-- Opening Marker --
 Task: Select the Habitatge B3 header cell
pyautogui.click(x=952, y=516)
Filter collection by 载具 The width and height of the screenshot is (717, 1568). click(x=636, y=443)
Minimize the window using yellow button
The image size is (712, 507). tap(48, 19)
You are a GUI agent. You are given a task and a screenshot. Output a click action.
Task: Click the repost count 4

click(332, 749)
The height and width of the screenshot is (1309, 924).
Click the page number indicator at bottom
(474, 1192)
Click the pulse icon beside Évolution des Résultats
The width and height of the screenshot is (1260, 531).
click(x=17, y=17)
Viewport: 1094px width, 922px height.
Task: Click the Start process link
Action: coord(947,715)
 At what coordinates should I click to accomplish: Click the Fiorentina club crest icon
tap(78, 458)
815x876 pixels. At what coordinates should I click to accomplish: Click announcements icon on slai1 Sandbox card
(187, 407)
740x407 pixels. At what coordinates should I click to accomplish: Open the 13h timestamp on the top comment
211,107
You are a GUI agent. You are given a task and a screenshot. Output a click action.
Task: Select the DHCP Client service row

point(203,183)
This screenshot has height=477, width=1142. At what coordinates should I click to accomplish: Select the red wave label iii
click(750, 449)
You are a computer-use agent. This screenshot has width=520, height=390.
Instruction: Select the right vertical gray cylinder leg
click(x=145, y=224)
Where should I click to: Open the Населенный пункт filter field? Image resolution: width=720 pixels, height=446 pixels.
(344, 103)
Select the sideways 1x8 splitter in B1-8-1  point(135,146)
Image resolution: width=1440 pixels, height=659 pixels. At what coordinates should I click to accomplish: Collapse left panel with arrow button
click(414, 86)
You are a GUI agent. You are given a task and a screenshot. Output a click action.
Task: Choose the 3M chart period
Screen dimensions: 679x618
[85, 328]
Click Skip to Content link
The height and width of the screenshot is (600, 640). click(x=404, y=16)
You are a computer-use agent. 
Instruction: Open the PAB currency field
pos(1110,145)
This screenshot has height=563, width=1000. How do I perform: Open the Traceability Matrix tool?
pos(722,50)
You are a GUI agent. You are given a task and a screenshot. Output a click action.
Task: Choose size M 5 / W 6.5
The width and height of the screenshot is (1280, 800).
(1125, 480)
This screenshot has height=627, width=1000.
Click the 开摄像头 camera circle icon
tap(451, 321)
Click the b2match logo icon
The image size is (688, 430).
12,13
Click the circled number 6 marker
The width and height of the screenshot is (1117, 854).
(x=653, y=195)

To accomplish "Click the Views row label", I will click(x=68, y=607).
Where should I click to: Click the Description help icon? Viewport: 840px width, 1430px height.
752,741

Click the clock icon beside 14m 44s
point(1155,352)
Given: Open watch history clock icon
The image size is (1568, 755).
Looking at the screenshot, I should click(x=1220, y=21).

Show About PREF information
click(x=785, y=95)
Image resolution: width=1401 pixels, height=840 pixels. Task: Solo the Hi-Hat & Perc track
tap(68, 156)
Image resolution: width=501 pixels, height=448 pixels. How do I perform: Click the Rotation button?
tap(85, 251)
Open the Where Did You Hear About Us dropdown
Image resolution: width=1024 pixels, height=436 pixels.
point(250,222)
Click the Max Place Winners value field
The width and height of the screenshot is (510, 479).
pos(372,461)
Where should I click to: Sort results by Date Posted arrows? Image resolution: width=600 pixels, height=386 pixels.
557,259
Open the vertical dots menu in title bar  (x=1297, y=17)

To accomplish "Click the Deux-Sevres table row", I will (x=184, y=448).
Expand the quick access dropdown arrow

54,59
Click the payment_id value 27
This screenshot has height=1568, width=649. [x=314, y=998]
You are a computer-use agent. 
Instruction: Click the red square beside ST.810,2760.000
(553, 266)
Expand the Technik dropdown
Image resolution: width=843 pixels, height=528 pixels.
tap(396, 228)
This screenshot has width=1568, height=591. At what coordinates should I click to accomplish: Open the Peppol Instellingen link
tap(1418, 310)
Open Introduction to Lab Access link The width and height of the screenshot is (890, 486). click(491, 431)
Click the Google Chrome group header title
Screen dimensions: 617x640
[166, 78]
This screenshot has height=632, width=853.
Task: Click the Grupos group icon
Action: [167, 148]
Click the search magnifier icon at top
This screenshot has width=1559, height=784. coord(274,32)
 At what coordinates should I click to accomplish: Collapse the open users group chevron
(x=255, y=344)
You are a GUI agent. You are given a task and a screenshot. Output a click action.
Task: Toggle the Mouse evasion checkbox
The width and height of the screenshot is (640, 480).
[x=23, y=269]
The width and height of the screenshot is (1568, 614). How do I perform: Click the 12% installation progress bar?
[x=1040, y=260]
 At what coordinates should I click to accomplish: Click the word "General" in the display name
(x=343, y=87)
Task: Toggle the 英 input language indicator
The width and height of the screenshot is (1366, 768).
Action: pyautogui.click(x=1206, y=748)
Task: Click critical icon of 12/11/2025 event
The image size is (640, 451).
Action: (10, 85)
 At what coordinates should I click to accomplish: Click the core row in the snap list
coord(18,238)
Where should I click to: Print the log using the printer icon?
-- Closing Marker --
:: What is being asked ::
From the first entry to the last, reproduce everything precisely.

:: Your solution ::
 Task: Select the Habitatge B3 header cell
pyautogui.click(x=952, y=516)
Filter collection by 载具 The width and height of the screenshot is (717, 1568). click(x=636, y=443)
Minimize the window using yellow button
The image size is (712, 507). tap(48, 19)
You are a GUI agent. You are given a task and a screenshot. Output a click action.
Task: Click the repost count 4

click(332, 749)
The height and width of the screenshot is (1309, 924).
Click the page number indicator at bottom
(474, 1192)
Click the pulse icon beside Évolution des Résultats
The width and height of the screenshot is (1260, 531).
click(x=17, y=17)
Viewport: 1094px width, 922px height.
Task: Click the Start process link
Action: coord(947,715)
 At what coordinates should I click to accomplish: Click the Fiorentina club crest icon
tap(78, 458)
815x876 pixels. At what coordinates should I click to accomplish: Click announcements icon on slai1 Sandbox card
(187, 407)
740x407 pixels. At what coordinates should I click to accomplish: Open the 13h timestamp on the top comment
211,107
You are a GUI agent. You are given a task and a screenshot. Output a click action.
Task: Select the DHCP Client service row

point(203,183)
This screenshot has height=477, width=1142. At what coordinates should I click to accomplish: Select the red wave label iii
click(750, 449)
You are a computer-use agent. This screenshot has width=520, height=390.
Instruction: Select the right vertical gray cylinder leg
click(x=145, y=224)
Where should I click to: Open the Населенный пункт filter field? Image resolution: width=720 pixels, height=446 pixels.
(344, 103)
Select the sideways 1x8 splitter in B1-8-1  point(135,146)
Image resolution: width=1440 pixels, height=659 pixels. At what coordinates should I click to accomplish: Collapse left panel with arrow button
click(414, 86)
You are a GUI agent. You are given a task and a screenshot. Output a click action.
Task: Choose the 3M chart period
Screen dimensions: 679x618
[85, 328]
Click Skip to Content link
The height and width of the screenshot is (600, 640). click(x=404, y=16)
You are a computer-use agent. 
Instruction: Open the PAB currency field
pos(1110,145)
This screenshot has height=563, width=1000. How do I perform: Open the Traceability Matrix tool?
pos(722,50)
You are a GUI agent. You are given a task and a screenshot. Output a click action.
Task: Choose size M 5 / W 6.5
The width and height of the screenshot is (1280, 800).
(1125, 480)
This screenshot has height=627, width=1000.
Click the 开摄像头 camera circle icon
tap(451, 321)
Click the b2match logo icon
The image size is (688, 430).
12,13
Click the circled number 6 marker
The width and height of the screenshot is (1117, 854).
(x=653, y=195)

To accomplish "Click the Views row label", I will click(x=68, y=607).
Where should I click to: Click the Description help icon? Viewport: 840px width, 1430px height.
752,741

Click the clock icon beside 14m 44s
point(1155,352)
Given: Open watch history clock icon
The image size is (1568, 755).
Looking at the screenshot, I should click(x=1220, y=21).

Show About PREF information
click(x=785, y=95)
Image resolution: width=1401 pixels, height=840 pixels. Task: Solo the Hi-Hat & Perc track
tap(68, 156)
Image resolution: width=501 pixels, height=448 pixels. How do I perform: Click the Rotation button?
tap(85, 251)
Open the Where Did You Hear About Us dropdown
Image resolution: width=1024 pixels, height=436 pixels.
point(250,222)
Click the Max Place Winners value field
The width and height of the screenshot is (510, 479).
pos(372,461)
Where should I click to: Sort results by Date Posted arrows? Image resolution: width=600 pixels, height=386 pixels.
557,259
Open the vertical dots menu in title bar  (x=1297, y=17)

To accomplish "Click the Deux-Sevres table row", I will (x=184, y=448).
Expand the quick access dropdown arrow

54,59
Click the payment_id value 27
This screenshot has height=1568, width=649. [x=314, y=998]
You are a computer-use agent. 
Instruction: Click the red square beside ST.810,2760.000
(553, 266)
Expand the Technik dropdown
Image resolution: width=843 pixels, height=528 pixels.
tap(396, 228)
This screenshot has width=1568, height=591. At what coordinates should I click to accomplish: Open the Peppol Instellingen link
tap(1418, 310)
Open Introduction to Lab Access link The width and height of the screenshot is (890, 486). click(491, 431)
Click the Google Chrome group header title
Screen dimensions: 617x640
[166, 78]
This screenshot has height=632, width=853.
Task: Click the Grupos group icon
Action: [167, 148]
Click the search magnifier icon at top
This screenshot has width=1559, height=784. coord(274,32)
 At what coordinates should I click to accomplish: Collapse the open users group chevron
(x=255, y=344)
You are a GUI agent. You are given a task and a screenshot. Output a click action.
Task: Toggle the Mouse evasion checkbox
The width and height of the screenshot is (640, 480).
[x=23, y=269]
The width and height of the screenshot is (1568, 614). How do I perform: Click the 12% installation progress bar?
[x=1040, y=260]
 At what coordinates should I click to accomplish: Click the word "General" in the display name
(x=343, y=87)
Task: Toggle the 英 input language indicator
The width and height of the screenshot is (1366, 768).
Action: pyautogui.click(x=1206, y=748)
Task: Click critical icon of 12/11/2025 event
The image size is (640, 451).
Action: (10, 85)
 At what coordinates should I click to accomplish: Click the core row in the snap list
coord(18,238)
Where should I click to: Print the log using the printer icon?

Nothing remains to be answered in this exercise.